Go double bearing on the tail shaft.


----------



## bob shutt (Feb 28, 2013)

Bottom end done Valves seated timing set


----------



## stevehuckss396 (Feb 28, 2013)

You go alot done sense your last report. Looking good.


----------



## bob shutt (Mar 21, 2013)

here is the finished engine


----------



## stevehuckss396 (Mar 21, 2013)

Where's the video!!


----------



## jixxerbill (Mar 21, 2013)

Im stumbling and bumbling my way thru this Webster build, second guessing every part i make.. Making some parts 2 or 3 times because it is a thou or 2 short... To even attempt a build like what you have done is what I dream of doing ! That is one fine looking engine !!! And I second the vote for the video of it running... Very well done good sir !!  Bill


----------



## bob shutt (Mar 22, 2013)

Here is the video first run. Not sure this will work but give it a try. 
VID00045.AVI


----------



## vcutajar (Mar 22, 2013)

Very well done Bob.  I wish I had the patience to attempt to do something like that.

Vince


----------



## Path (Mar 22, 2013)

Very nice ... the video worked for me. 
Ran really nice ... a few leaks need to be fixed but looking good.  Thm:

Nice job,

Pat H.


----------



## Maxine (Mar 22, 2013)

That is fantastic!  Thanks for posting the video.  It definitely makes me want to get back to work on mine.  Very nice work.


----------



## ronkh (Mar 22, 2013)

Wonderful engine and thank's for showing.

Kind regards,

Ron.


----------



## dalem9 (Mar 22, 2013)

Wonderful Job ,You should be very proud and then some . This is why we build things ! Too show that we can .  Dale


----------



## Art K (Mar 22, 2013)

Hey Bob,
That V8 sounds mighty fine, great job. look forward to seeing it at the NAMES show.

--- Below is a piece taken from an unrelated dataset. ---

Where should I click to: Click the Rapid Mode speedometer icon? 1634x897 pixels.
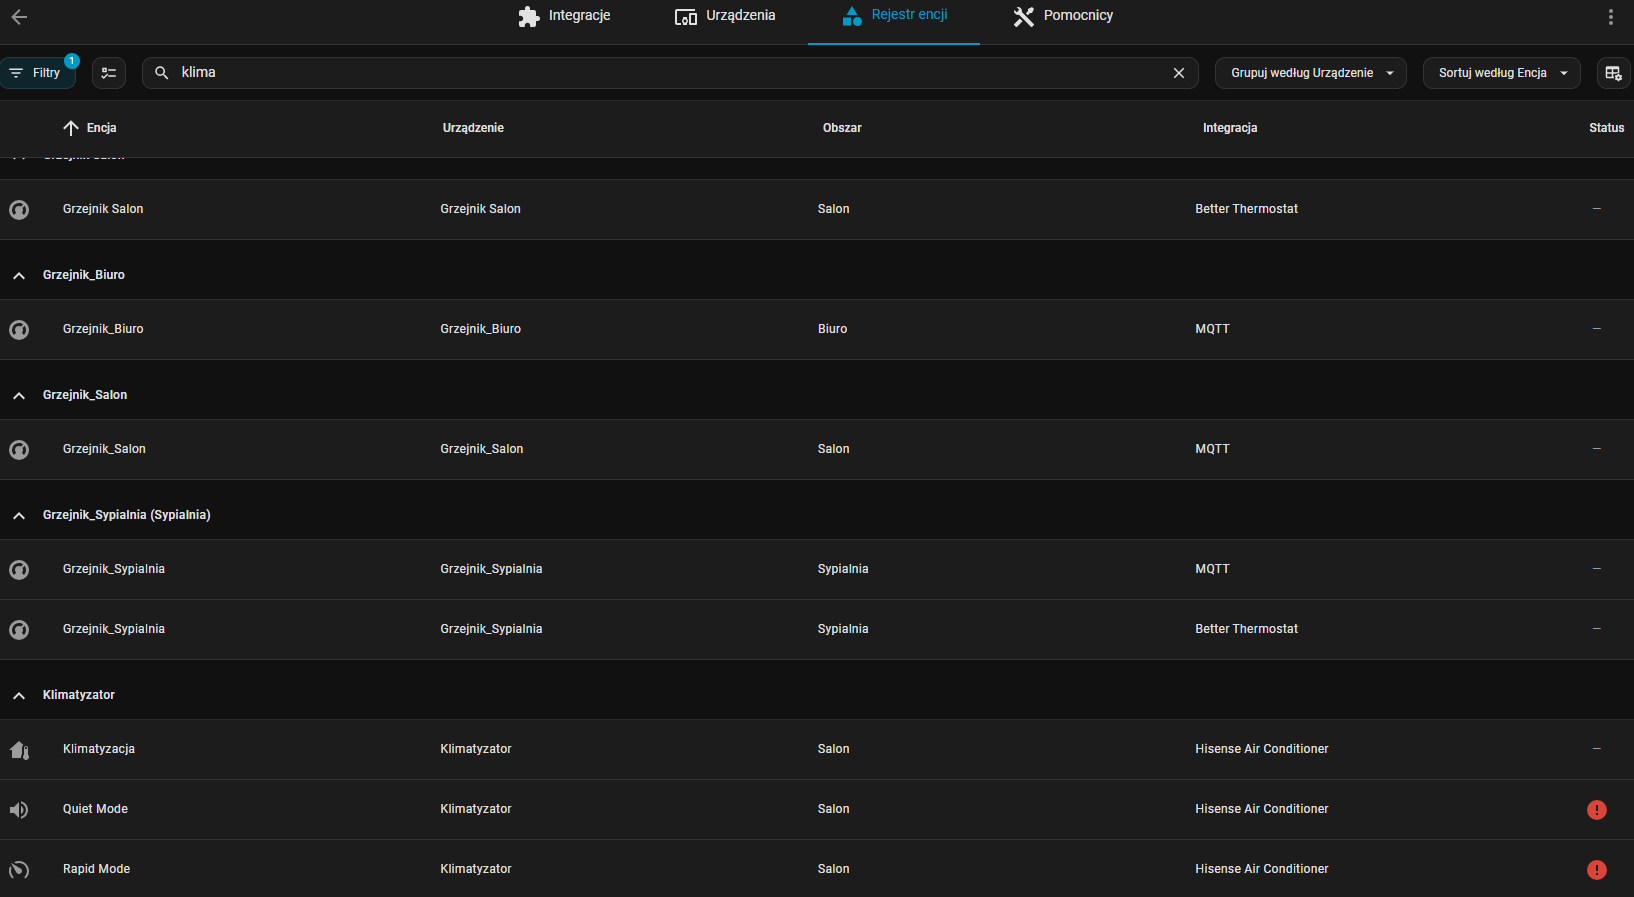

On a different note are you still interested in my extra dividing head ? If so I'll bring it along.
Art


----------



## e.picler (Mar 22, 2013)

Hello Bob!
Wow! what a nice job! I have no words for such wonderfull work.
I wish some day I will be able to get close. 
I also got this V8 project from Steve, planning to build it next year. I`m now building a small in line 4 from Kelly.

Congratulation!!!!!

Edi


----------



## bob shutt (Mar 23, 2013)

Thanks everyone. Art I am still interested in the dividing head. I can only be at NAMES on Friday. My Boy got his Eagle Scout this past year and they are having a banquet that weekend. Hope to see everyone there.
Bob


----------



## Contract_Pilot (Oct 15, 2014)

Where do i get the plans? I want to build one!


----------



## stevehuckss396 (Oct 15, 2014)

Contract_Pilot said:


> Where do i get the plans? I want to build one!





Drop me a note

[email protected]


----------



## buxxu (Feb 16, 2020)

just wow ..


----------